#### TASK INPUTS

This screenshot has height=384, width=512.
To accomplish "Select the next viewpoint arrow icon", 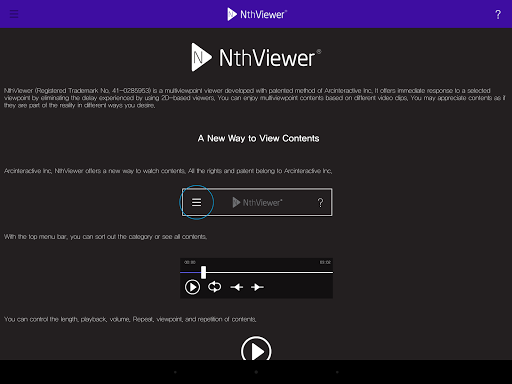I will (x=257, y=287).
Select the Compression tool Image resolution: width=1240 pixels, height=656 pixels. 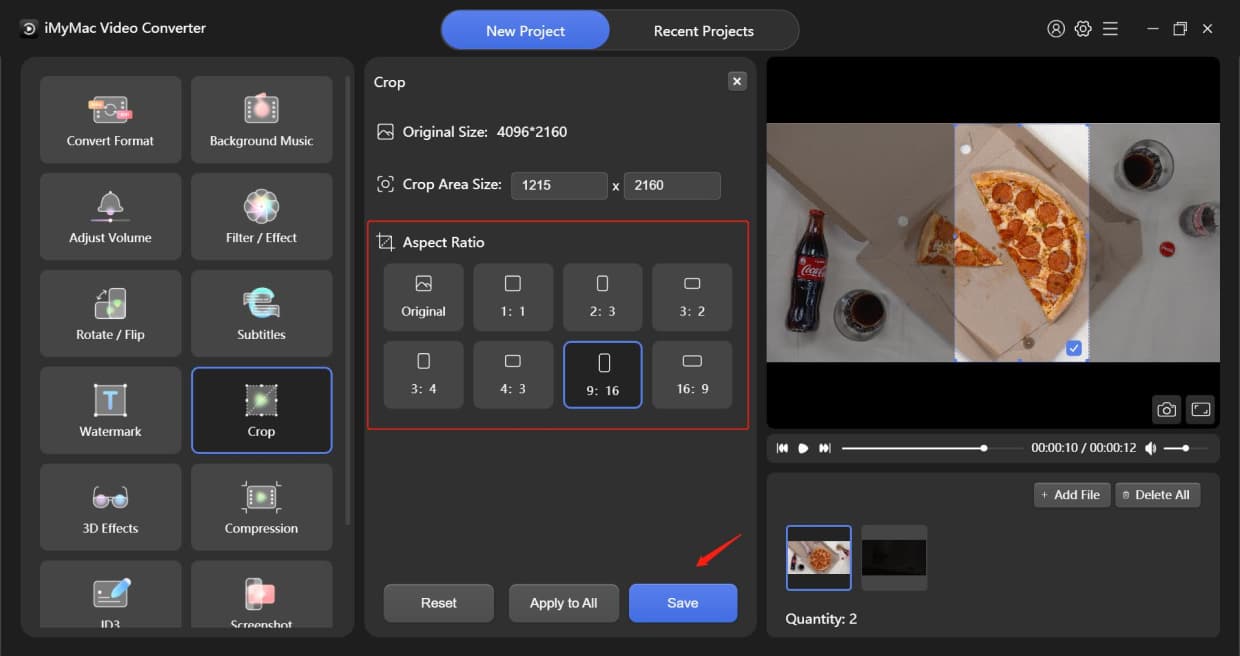[261, 507]
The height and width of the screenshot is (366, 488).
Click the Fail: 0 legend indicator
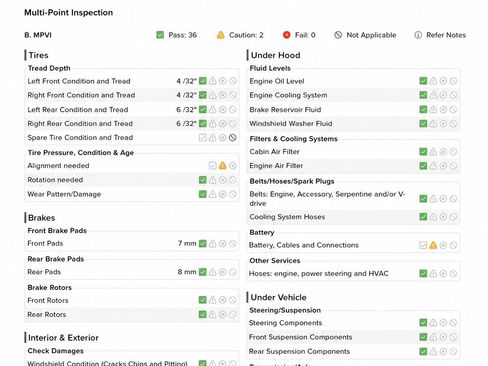pyautogui.click(x=299, y=35)
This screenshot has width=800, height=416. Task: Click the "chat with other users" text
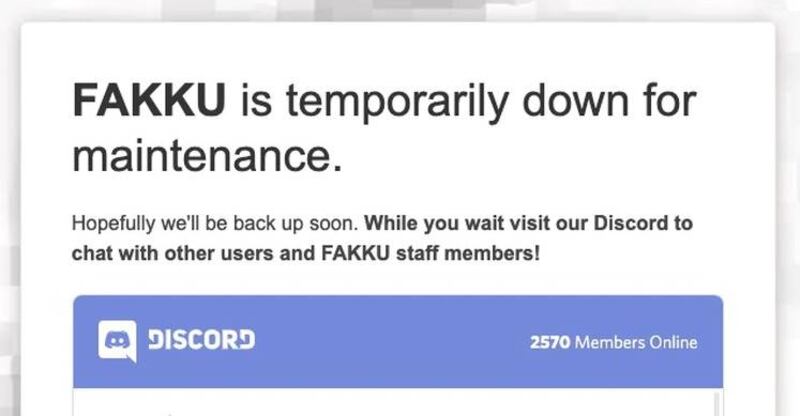coord(172,253)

########

**ACTIVITY:** Copy exactly the lines that run from the line containing "Click the Fail: 0 legend indicator" to the end of the data above, keeping both end lines and leaving out all pictures.

**SOLUTION FOR THIS EXERCISE:**
Click the Fail: 0 legend indicator
pyautogui.click(x=299, y=35)
This screenshot has width=800, height=416. Task: Click the "chat with other users" text
coord(172,253)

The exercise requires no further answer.